Nicolás Gallo
- Full name: Nicolás Gallo Barragán
- Born: 9 August 1986 (age 39) Ibagué, Tolima, Colombia

Domestic
- Years: League / Role
- 2011–: Categoría Primera A / Referee
- 2018–: FIFA / Referee

International
- Years: League / Role
- 2018–: FIFA / Referee

= Nicolás Gallo (referee) =

Colombian football referee

Nicolás Gallo Barragán (August 9, 1986) is a Colombian football referee who has been a FIFA international referee since 2018.

== Biography ==
Born in Ibagué, he made his debut in Colombia during the 2011 Liga DIMAYOR Clausura Tournament.

In 2021, he was part of the officiating team at the 2020 Summer Olympic, held in Tokyo, Japan, and postponed by one year due to the COVID-19 pandemic.

As the video assistant referee (VAR) official in 2021, during a 2022 FIFA World Cup qualifying match between Paraguay and Uruguay, which was tied 0–0, the video referee upheld the incorrect disallowance of a goal by Uruguay’s Jonathan Rodríguez in the first half.

Roldán was the assistant referee who flagged the offside on Jonathan Rodríguez’s goal attempt, and Gallo reviewed the video and confirmed the on-field decision. Due to the error, CONMEBOL suspended the Colombian referees.

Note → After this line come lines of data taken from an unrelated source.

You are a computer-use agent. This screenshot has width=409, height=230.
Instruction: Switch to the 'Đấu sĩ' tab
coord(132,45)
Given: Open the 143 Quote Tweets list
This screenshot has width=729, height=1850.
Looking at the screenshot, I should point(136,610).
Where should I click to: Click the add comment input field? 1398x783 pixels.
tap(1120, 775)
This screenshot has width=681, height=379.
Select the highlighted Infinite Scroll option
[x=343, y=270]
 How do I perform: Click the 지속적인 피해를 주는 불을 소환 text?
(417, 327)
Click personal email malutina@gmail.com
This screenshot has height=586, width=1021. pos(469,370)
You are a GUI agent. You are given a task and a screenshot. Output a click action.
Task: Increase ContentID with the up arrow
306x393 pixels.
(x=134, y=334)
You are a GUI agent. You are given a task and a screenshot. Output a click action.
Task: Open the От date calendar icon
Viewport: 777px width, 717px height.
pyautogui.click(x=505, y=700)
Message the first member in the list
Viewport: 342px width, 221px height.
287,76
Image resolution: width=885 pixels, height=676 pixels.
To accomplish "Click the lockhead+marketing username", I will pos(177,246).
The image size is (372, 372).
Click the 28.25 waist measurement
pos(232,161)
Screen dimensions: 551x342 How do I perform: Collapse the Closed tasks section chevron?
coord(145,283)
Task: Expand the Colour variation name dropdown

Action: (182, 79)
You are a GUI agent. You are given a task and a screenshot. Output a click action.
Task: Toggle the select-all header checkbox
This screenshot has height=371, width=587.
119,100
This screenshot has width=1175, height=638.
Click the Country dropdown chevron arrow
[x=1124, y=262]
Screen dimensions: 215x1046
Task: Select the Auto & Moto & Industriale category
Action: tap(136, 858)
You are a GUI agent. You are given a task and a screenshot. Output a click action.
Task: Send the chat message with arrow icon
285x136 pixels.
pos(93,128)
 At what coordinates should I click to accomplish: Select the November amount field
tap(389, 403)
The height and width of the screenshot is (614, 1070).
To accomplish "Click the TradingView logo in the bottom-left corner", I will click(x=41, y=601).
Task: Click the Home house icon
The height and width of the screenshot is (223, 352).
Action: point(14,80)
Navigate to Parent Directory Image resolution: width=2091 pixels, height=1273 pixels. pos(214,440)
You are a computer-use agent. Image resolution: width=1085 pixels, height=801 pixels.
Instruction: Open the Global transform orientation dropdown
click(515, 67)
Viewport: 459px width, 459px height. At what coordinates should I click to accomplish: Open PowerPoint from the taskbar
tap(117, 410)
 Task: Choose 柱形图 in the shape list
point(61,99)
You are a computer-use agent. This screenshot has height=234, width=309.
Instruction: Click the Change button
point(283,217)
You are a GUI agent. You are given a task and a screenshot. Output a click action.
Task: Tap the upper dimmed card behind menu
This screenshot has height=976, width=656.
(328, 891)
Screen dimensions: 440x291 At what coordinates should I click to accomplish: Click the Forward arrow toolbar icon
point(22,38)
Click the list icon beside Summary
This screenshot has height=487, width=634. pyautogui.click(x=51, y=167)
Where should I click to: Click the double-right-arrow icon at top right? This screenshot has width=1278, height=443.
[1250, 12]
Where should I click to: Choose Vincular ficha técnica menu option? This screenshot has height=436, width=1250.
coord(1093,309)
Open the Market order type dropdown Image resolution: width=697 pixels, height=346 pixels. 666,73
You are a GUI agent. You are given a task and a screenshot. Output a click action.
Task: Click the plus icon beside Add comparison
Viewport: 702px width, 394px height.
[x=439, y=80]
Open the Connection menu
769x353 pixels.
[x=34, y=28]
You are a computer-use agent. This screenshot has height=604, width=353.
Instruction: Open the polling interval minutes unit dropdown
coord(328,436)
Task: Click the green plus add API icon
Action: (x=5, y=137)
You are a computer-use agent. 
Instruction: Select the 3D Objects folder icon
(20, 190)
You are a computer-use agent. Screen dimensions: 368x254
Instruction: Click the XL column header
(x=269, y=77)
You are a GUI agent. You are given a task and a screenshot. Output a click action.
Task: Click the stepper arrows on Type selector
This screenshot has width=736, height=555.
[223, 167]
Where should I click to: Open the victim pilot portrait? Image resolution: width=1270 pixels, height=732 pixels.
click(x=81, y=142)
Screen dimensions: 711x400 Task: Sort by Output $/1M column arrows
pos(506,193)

He was the only Colombian referee at the 2022 FIFA World Cup in Qatar, having been selected to join the VAR team. For the 2026 FIFA World Cup, to be held in the United States, Mexico, and Canada, he was once again selected to be part of the VAR team as a representative of CONMEBOL. In addition to Nicolás, two other Colombian referees were selected: Andrés Rojas as the head referee and Alexander Guzmán as an assistant referee.